-- Directions for this task --
Please return only the lines from the one holding "Image resolution: width=2576" through the one holding "Given: Enable DisplayMergeNub", exactly as they appear in the records below, both ends included.

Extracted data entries
╔══

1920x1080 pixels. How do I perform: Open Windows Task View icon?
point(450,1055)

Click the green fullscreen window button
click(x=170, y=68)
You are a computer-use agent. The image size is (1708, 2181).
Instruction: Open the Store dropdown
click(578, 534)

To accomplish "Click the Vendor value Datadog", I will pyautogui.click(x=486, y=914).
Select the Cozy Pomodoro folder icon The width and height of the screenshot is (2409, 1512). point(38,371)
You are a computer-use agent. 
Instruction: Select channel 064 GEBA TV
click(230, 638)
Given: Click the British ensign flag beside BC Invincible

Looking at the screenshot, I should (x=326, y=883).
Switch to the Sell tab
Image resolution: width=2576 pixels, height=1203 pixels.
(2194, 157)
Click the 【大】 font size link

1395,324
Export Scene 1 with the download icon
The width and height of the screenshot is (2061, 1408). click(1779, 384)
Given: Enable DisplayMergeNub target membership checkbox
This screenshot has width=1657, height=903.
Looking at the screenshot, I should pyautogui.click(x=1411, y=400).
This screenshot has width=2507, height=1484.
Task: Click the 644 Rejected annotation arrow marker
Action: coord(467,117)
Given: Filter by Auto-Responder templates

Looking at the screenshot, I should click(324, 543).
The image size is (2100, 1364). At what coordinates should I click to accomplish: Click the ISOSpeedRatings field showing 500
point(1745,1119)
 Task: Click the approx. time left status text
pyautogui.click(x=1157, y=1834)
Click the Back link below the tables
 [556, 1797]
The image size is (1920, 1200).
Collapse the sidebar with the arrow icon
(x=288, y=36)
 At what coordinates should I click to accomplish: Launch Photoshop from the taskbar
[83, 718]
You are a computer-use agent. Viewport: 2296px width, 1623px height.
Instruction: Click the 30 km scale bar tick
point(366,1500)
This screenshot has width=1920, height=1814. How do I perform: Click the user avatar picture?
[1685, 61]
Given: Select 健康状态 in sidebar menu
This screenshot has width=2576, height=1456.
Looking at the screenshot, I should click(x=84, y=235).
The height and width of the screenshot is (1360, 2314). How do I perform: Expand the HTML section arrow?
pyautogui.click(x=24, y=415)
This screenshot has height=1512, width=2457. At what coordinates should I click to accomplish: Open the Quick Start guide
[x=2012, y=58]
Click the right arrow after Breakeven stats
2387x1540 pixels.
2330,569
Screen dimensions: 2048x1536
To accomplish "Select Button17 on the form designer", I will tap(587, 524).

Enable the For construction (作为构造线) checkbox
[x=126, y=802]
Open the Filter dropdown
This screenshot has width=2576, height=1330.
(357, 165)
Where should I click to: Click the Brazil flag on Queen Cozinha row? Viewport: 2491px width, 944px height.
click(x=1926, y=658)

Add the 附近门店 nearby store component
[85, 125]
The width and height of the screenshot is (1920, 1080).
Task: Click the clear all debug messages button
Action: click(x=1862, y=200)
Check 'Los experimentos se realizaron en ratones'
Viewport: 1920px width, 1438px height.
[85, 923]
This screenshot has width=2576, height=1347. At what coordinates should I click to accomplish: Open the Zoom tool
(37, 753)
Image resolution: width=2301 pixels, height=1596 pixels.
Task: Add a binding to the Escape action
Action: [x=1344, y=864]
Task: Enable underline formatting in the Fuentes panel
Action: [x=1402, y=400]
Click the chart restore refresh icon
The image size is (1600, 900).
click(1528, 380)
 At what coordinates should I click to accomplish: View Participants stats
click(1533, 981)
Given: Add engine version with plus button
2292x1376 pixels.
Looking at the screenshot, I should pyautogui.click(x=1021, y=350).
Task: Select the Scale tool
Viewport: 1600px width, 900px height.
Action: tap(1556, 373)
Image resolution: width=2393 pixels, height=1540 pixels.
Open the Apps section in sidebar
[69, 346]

╚══

-- Reply --
Image resolution: width=2576 pixels, height=1203 pixels.
(2194, 157)
Click the 【大】 font size link

1395,324
Export Scene 1 with the download icon
The width and height of the screenshot is (2061, 1408). click(1779, 384)
Given: Enable DisplayMergeNub target membership checkbox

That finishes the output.